EXERCISE - Can you give the entries below again with "pixels" replaced by "px", everything else unchanged and the pictures left out?

EXTRACTED RECORDS -
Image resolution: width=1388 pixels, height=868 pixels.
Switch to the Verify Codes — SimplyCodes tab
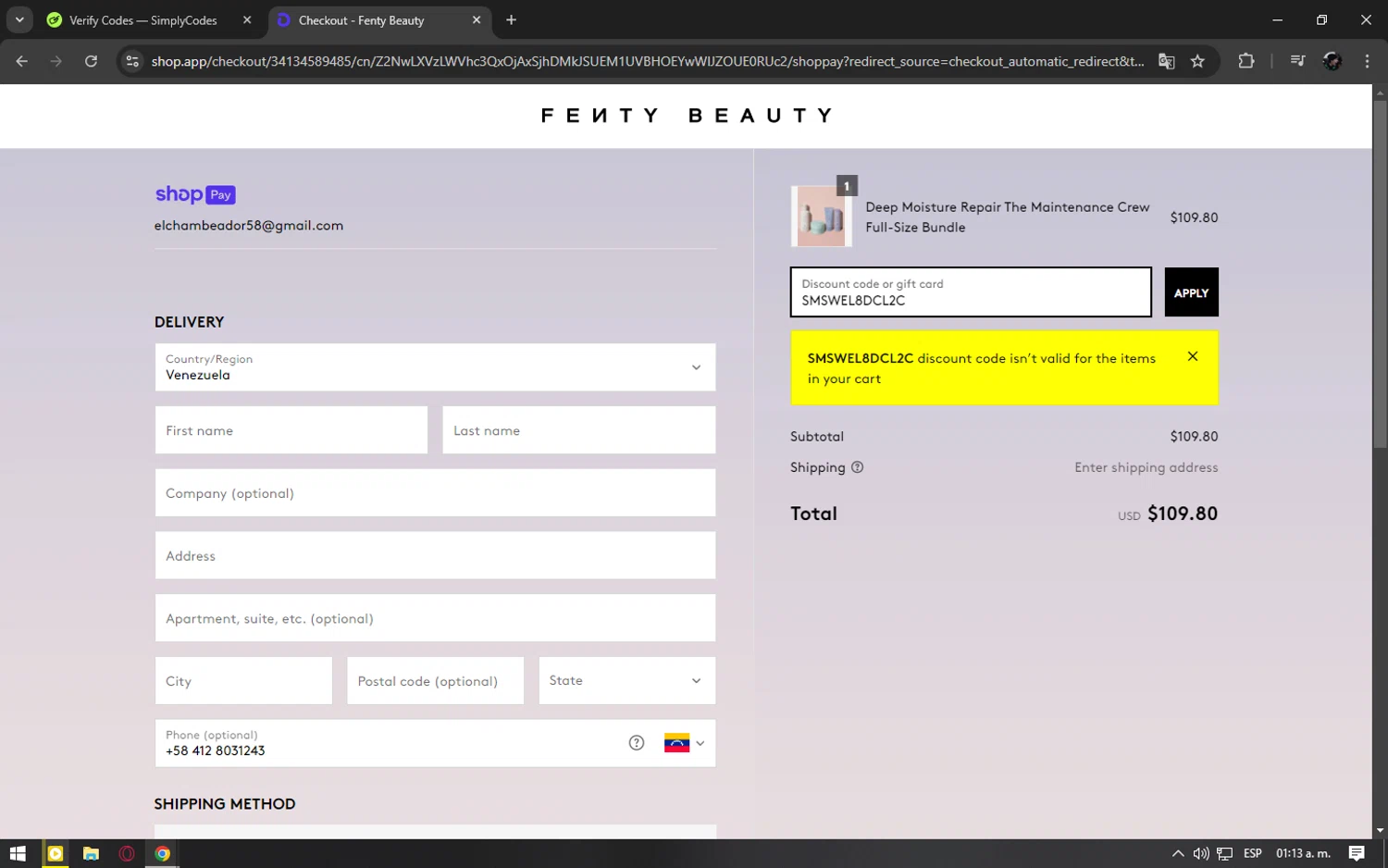tap(143, 20)
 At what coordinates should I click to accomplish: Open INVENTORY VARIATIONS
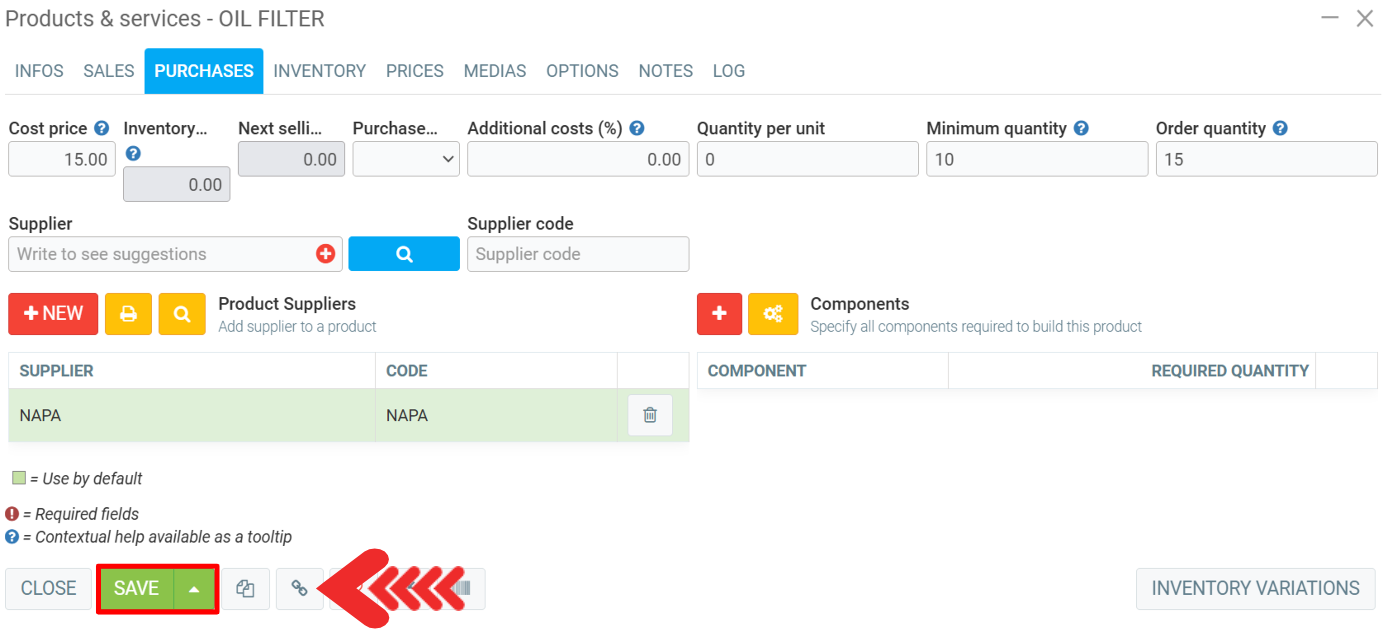1255,589
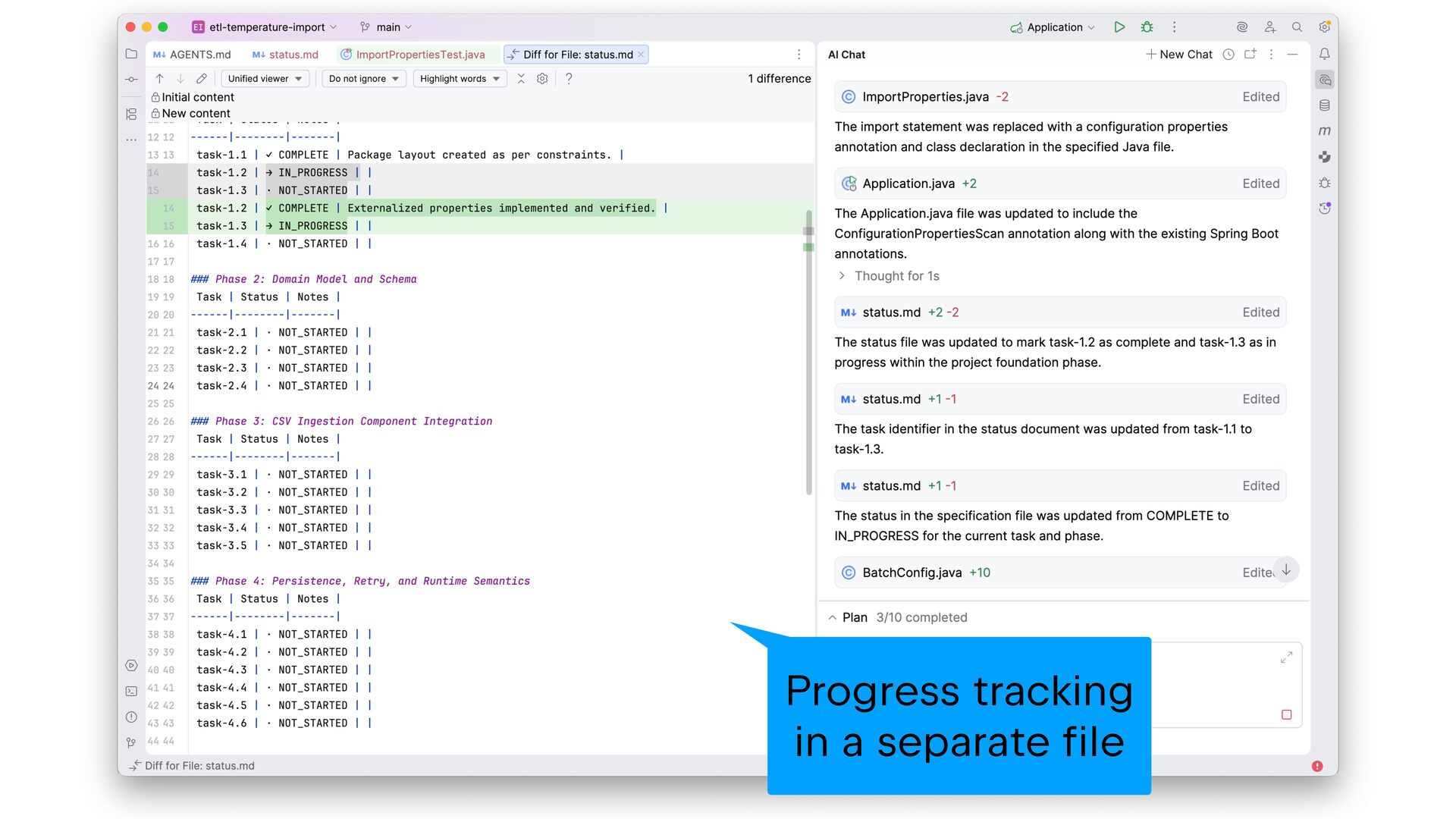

RESULT FOR THIS EXERCISE -
Image resolution: width=1388 px, height=868 px.
Switch to the Verify Codes — SimplyCodes tab
tap(143, 20)
 At what coordinates should I click to accomplish: Open INVENTORY VARIATIONS
1255,589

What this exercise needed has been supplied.